Firms violating securities laws more likely to breach accounting rules

A magnifying glass held over printed accounts

Firms who breach non-accounting securities laws are more likely to subsequently violate accounting rules.

New research published in the Journal of Business Finance & Accounting shows a link between non-compliance with securities laws – such as insider trading, stock manipulation and providing false or misleading information about securities or the company’s operation – and future Generally Accepted Accounting Principles (GAAP) violations.

The team from Australian National University, Lancaster University and Sungkyunkwan University, Seoul, studied US firms who faced enforcement action from the Securities Exchange Commission (SEC) for breaching non-accounting related laws.

As well as finding a greater number of firms with accounting violations following on from securities laws breaches, they also found that non-compliant firms are more likely to report multiple accounting restatements, demonstrating more severe and systematic problems.

Firms are more likely to breach securities laws if they are larger, younger, performing poorly, and audited by non-Big auditors.

“We found that firms that violate securities laws are more likely to go on to breach GAAP compared to those without non-accounting violations,” said report co-author Dr Xiu-Ye Zhang, of Australian National University.

“Importantly, when we looked at the rates of accounting restatements both before and after the noncompliance, it was only afterwards that there were GAPP violations – showing that once firms violate non-accounting laws, they also start to breach GAAP, suggesting how important non-compliance with securities laws is as a leading indicator that GAAP violations may follow.”

Their findings suggest systemic internal control issues within firms exposed by securities non-compliance are more likely to be followed-up with GAAP breaches than would be the case for firms who initiate no such misconduct.
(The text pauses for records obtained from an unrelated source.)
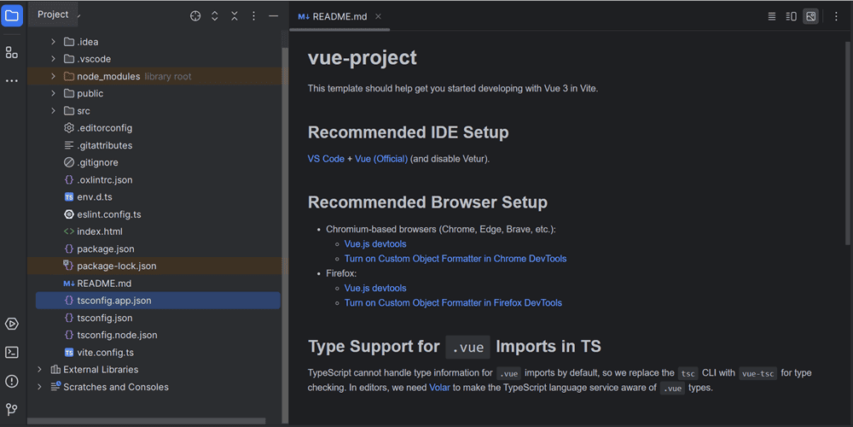Expand the src folder

click(x=53, y=111)
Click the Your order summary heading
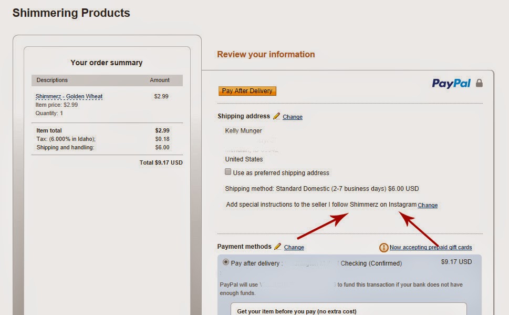The image size is (509, 315). [x=107, y=63]
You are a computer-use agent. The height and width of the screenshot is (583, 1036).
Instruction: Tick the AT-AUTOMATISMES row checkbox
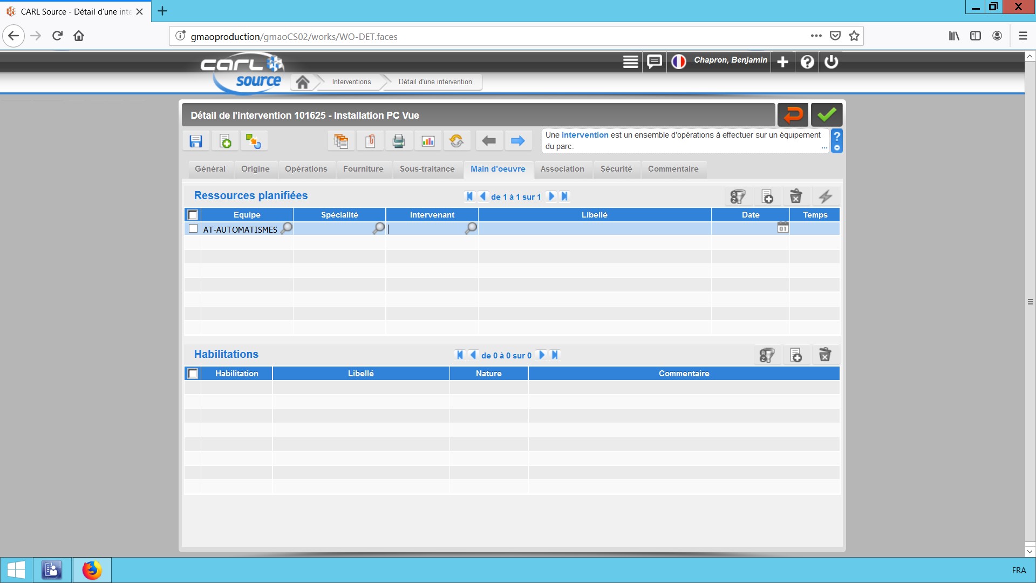pyautogui.click(x=193, y=229)
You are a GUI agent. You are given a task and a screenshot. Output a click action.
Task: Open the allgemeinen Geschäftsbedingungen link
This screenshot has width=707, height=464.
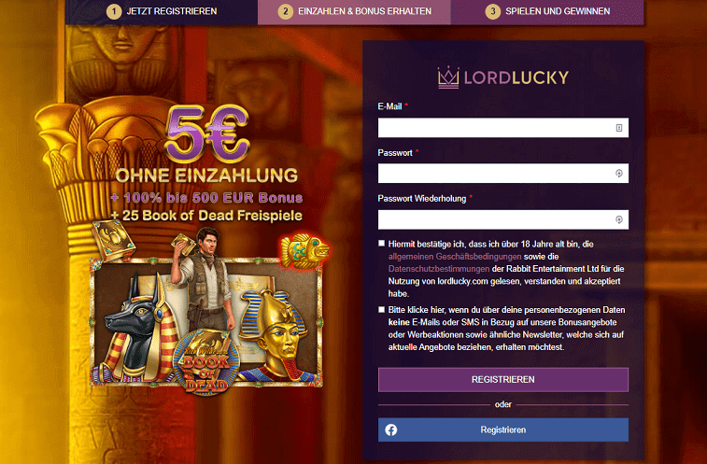(455, 257)
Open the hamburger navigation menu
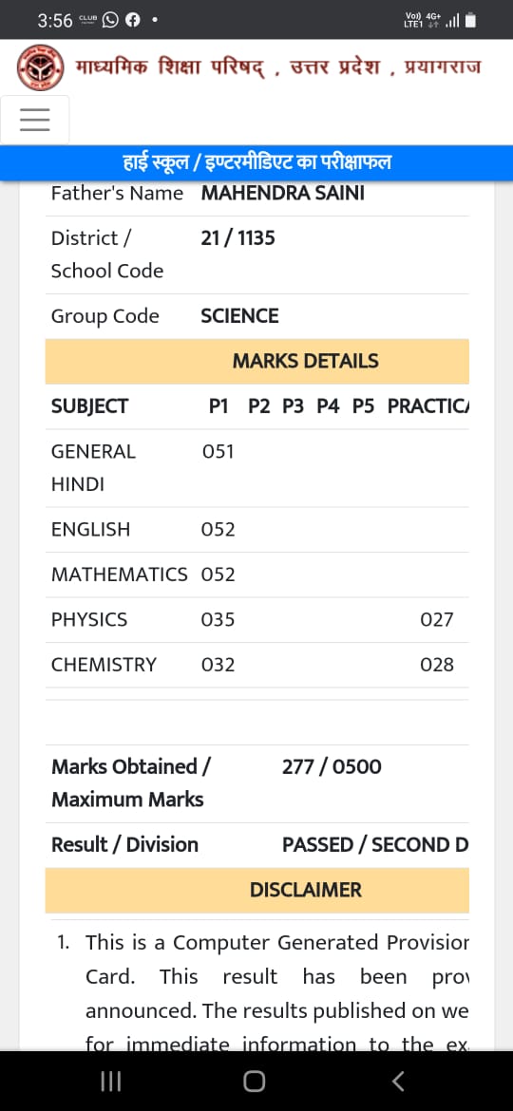 [x=35, y=120]
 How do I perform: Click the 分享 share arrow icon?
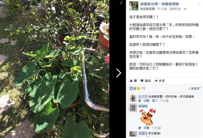(x=156, y=81)
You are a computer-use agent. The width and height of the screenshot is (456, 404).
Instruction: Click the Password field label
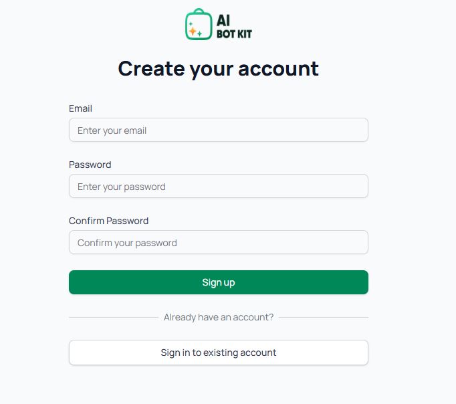(x=90, y=165)
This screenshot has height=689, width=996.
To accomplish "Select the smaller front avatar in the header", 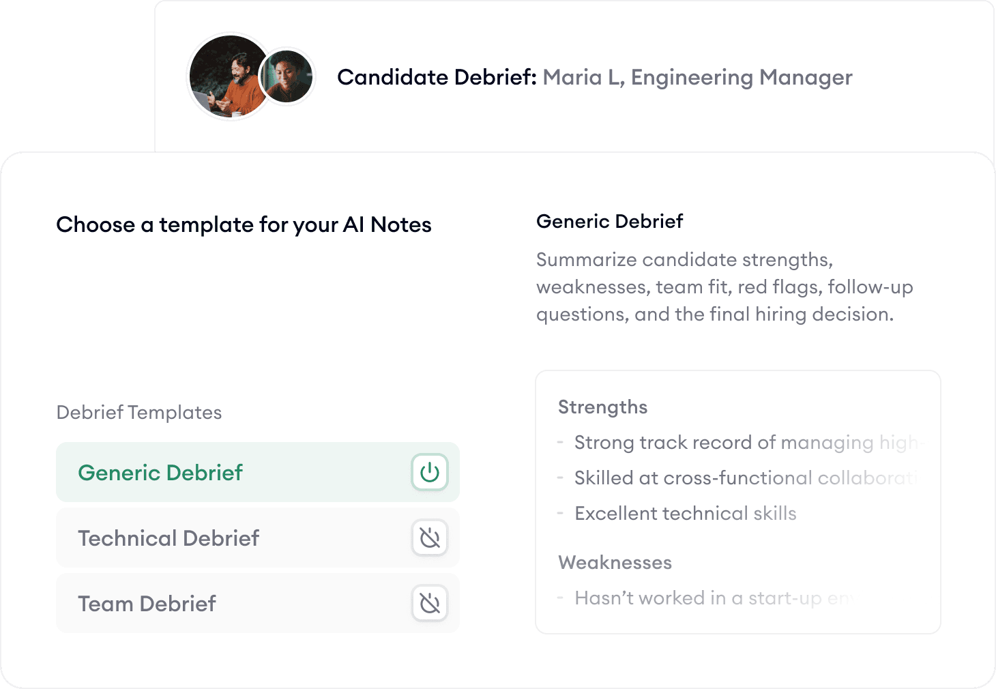I will pos(287,77).
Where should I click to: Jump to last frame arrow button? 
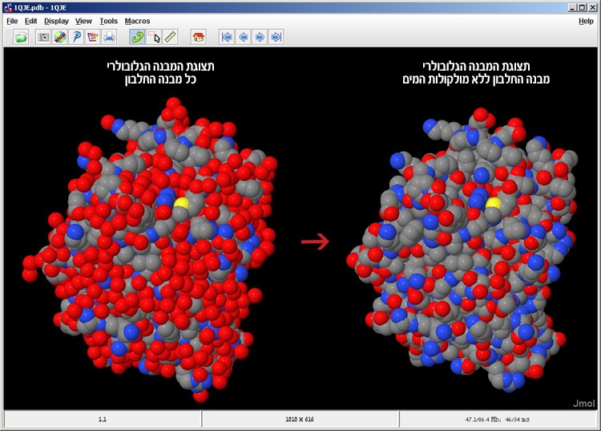click(x=276, y=37)
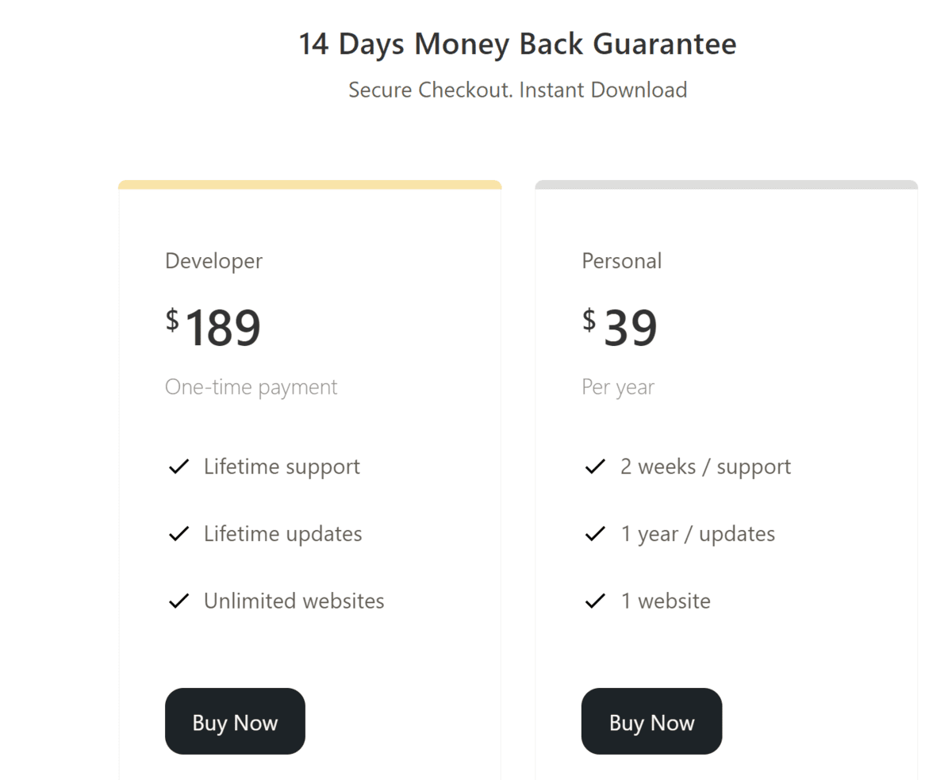Click the checkmark beside Unlimited websites
This screenshot has width=952, height=780.
[x=179, y=601]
Co-author Professor Steve Young, of Lancaster University Management School, said: “The accounting and compliance systems of a firm are built on a common culture, such as ethical values and integrity from the very top. Therefore, a culture of non-compliance in one area may correlate with problems in other areas, such as financial reporting. Our study shows that non-compliance with securities laws typically involves top management.

“Another factor is that firms seeking to circumvent securities laws often revert to manipulating financial data to camouflage such behaviour. Because non-compliance with laws and regulations typically involves misrepresenting economic reality – such as a firm’s performance of value – the accounting system reflects these factors as accountants receive misleading information.

“Our results support the view that accounting outcomes are influenced not only by a firm’s control over financial reporting, but also by controls over other business decisions. Weaknesses in compliance control may also indicate weaknesses in accounting control – highlighting the importance of considering a firm’s internal control mechanisms as a whole, rather than isolating accounting from the rest of a business.”